At a certain point, every new business faces a tactical fork in the road: should it try to be all things to all people and spread the risk across multiple revenue streams? Or should it look to establish a foothold by dominating a niche?
For Stephen Gillies, who had spent 15 years at engineering and infrastructure giant Downer Group, the right option was definitely the latter. Seeing a gap in a market dominated by a few major players to offer more personalised service in the road maintenance space, he steered his new company towards developing specialist expertise and having a focus on the best plants and equipment.
Downer had many divisions, spanning mining, resources and construction, but it was clear which sector Stephen would gravitate to when he struck out with his own business. “The road maintenance sector appealed to me mainly because I like the people who work in the industry and their culture. I enjoy working with that clientele, which is predominantly local government and state government.”
The nature of the industry, where contracts generally span multiple years, also means financial stability for companies that can meet government requirements. “More roads are always being built and they deteriorate with time, so they always need to be maintained. As you aggregate a number of road maintenance contracts, you actually have visibility and reliability for the financial year. That is appealing from the point of view of structuring, operating and driving a business.”
Stephen Gillies recognises a new opportunity
Even with the promise of major long-term contracts on offer, Stephen knew that Roadworx needed a unique selling point. He likens the industry to the banking sector, where a handful of well-established major players dominate.

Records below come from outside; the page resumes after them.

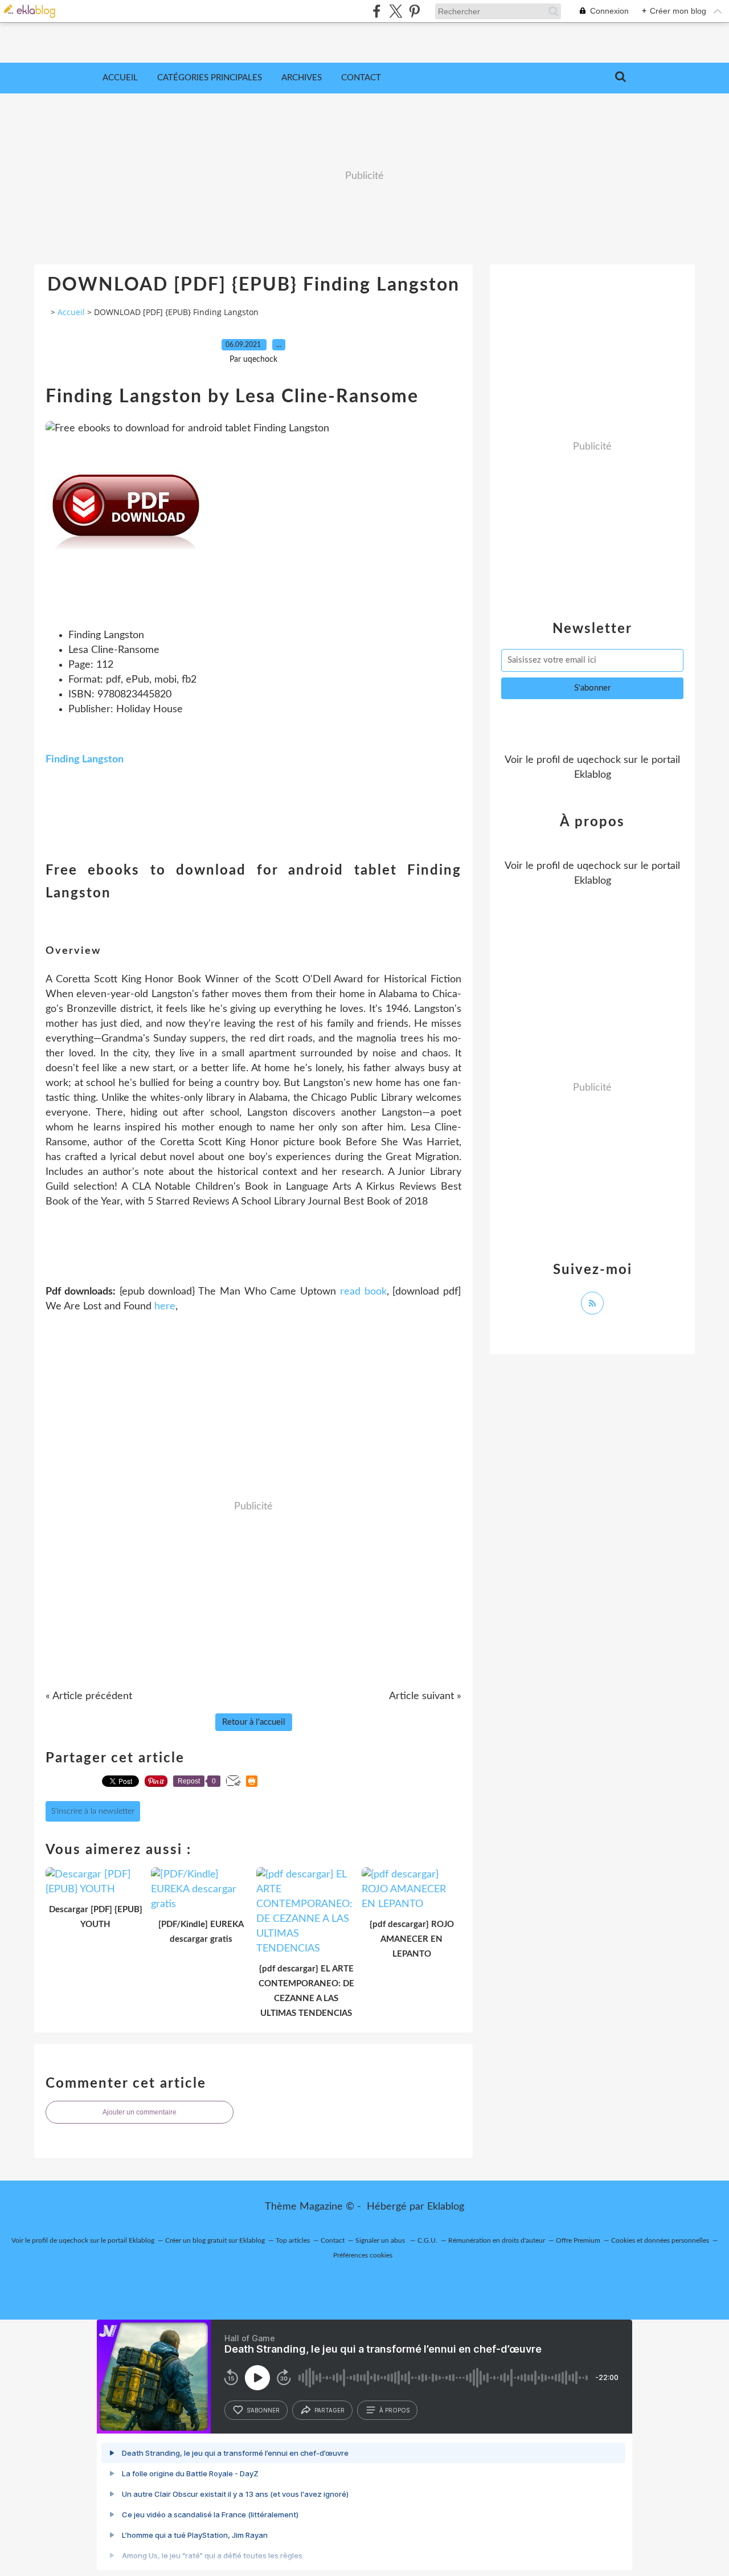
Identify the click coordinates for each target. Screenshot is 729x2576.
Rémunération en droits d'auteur (496, 2240)
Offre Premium (578, 2240)
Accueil (120, 78)
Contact (361, 78)
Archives (301, 78)
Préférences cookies (362, 2255)
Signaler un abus (381, 2240)
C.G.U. (427, 2240)
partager (329, 2410)
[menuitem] (120, 78)
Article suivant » (425, 1696)
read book (363, 1292)
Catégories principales (209, 78)
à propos (394, 2410)
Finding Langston (85, 759)
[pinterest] (414, 11)
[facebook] (377, 11)
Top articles (293, 2240)
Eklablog (445, 2207)
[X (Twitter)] (395, 11)
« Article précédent (89, 1696)
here (164, 1306)
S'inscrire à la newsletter (92, 1811)
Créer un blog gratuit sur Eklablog (215, 2240)
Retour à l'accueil (253, 1722)
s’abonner (263, 2410)
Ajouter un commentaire (140, 2112)
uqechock (599, 760)
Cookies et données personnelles (660, 2240)
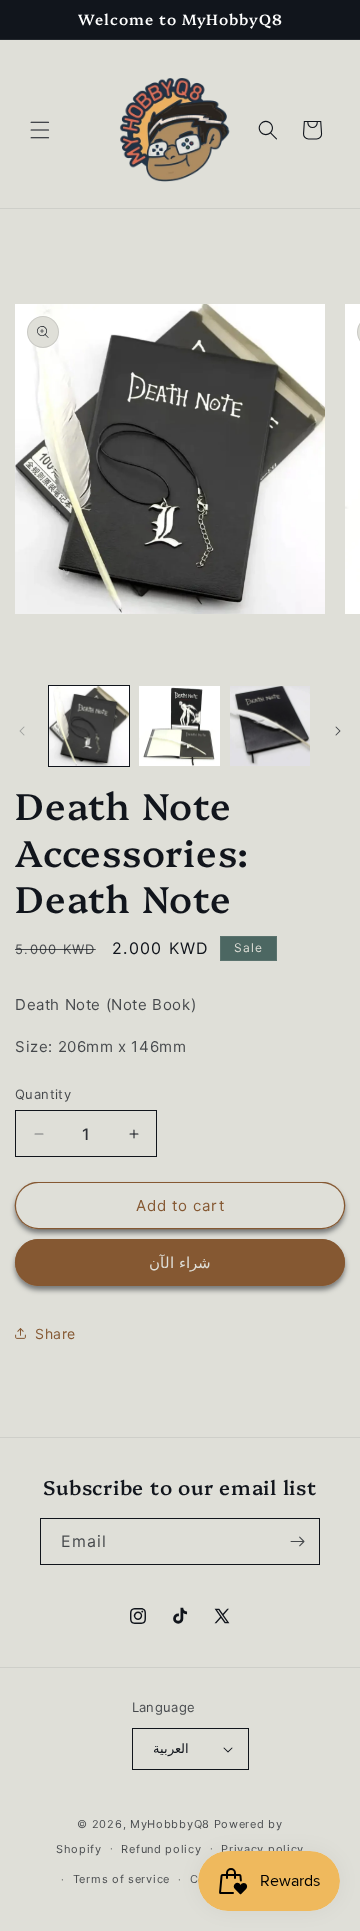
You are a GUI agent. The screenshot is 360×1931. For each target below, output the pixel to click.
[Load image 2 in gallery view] (179, 726)
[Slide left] (22, 731)
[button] (40, 130)
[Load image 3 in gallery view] (270, 726)
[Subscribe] (297, 1541)
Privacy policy (262, 1849)
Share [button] (55, 1333)
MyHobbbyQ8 (170, 1824)
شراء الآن (180, 1262)
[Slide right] (338, 731)
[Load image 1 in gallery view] (89, 726)
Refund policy (161, 1849)
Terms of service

“There was an opportunity to capture customers looking for something a little different. Having a large financial and operational capacity is always appreciated by customers, but sometimes they don’t get the service and customer care that they’re looking for.
“What we’ve tried to do is to bring the degree of professionalism that you see in big companies but with the service and personal touch with the customer that does occasionally get lost at bigger companies. We prefer the niche approach and that is the particular niche we pursued.”
Stephen says that large market entrants have their advantages such as economies of scale, but they can easily become depersonalised. He believes a medium-sized business such as Roadworx can offer greater agility and responsiveness.
It also allows executive staff such as Stephen to be more directly involved. “As a business grows, you can become more remote and your role is more like directing traffic. With a smaller business like this, you’re pretty much doing hands-on work on a daily and weekly basis.”
With a smaller business like this, you’re pretty much doing hands-on work on a daily and weekly basis.
An example of Stephen’s more direct involvement in his current role is how he purchases new equipment. While working as CEO at Downer, Stephen delegated other staff to trade shows with a list of equipment to inspect.
Now, he is able to attend trade shows in Germany and France himself and run an experienced eye over potential new equipment. This attention to detail has become a unique selling point for Roadworx, which has, on several occasions, imported equipment that no other Australian company was using.
Investing for the long-term
Roadworx has made the decision to invest long-term in specific manufacturers, and Stephen says the benefits that flow from this are numerous. First, it is easier for staff to master its equipment as they aren’t constantly switching between different systems. It also means the Roadworx fleet has a visually consistent, easily recognisable look. Loyalty to major suppliers has meant strong relationships with manufacturers like Scania, who manufactured a truck specifically to meet Roadworx’s requirements.
Using the best-quality equipment also increases the workers’ enjoyment of their work. “Employees generally value working with modern equipment and customers see the value in the offering as well. Roadworx has a reputation of having very good equipment and a focus of our training is getting staff to appreciate the plant equipment and appreciate quality in general.
Stephen says that low staff retention is an unavoidable feature of the construction industry, with most sectors seeing a turnover of one in three or one in four staff a year. However, he has a plan to deal with this challenge. “Retention and training go hand in hand,” he points out. “That is one reason we try to train people on the plant. As you add value to yourself and improve how you can contribute to the business, you get rewarded and that ties in with retention.”
When considering his new venture, Stephen remembers thinking to himself that he had built up a business for the benefit of stockholders and the employees who benefited from the growth and profitability of the business, so maybe it was time to do something for himself. His new employees, who are enjoying working with the best equipment, and customers, relishing Roadworx’s more personal approach, must be glad he did.
Growth through acquisition
Stephen says Roadworx is not primarily an acquisitional company, but it has taken the opportunity for inorganic growth on occasion. It has acquired smaller companies that have expertise and contacts in municipal street sweeping and asphalting roads, complementing its existing experience in road construction and traffic management.
“Those acquisitions have added a bit of value to the company as a whole,” Stephen notes. “But the focus is really trying to organically grow the businesses that we’ve acquired and, where they’ve improved the offering, to try and grow the relationship dealing with existing customers. Some of the acquired businesses shared customers with Roadworx, so I guess what we’ve done is strengthened the relationship with customers.”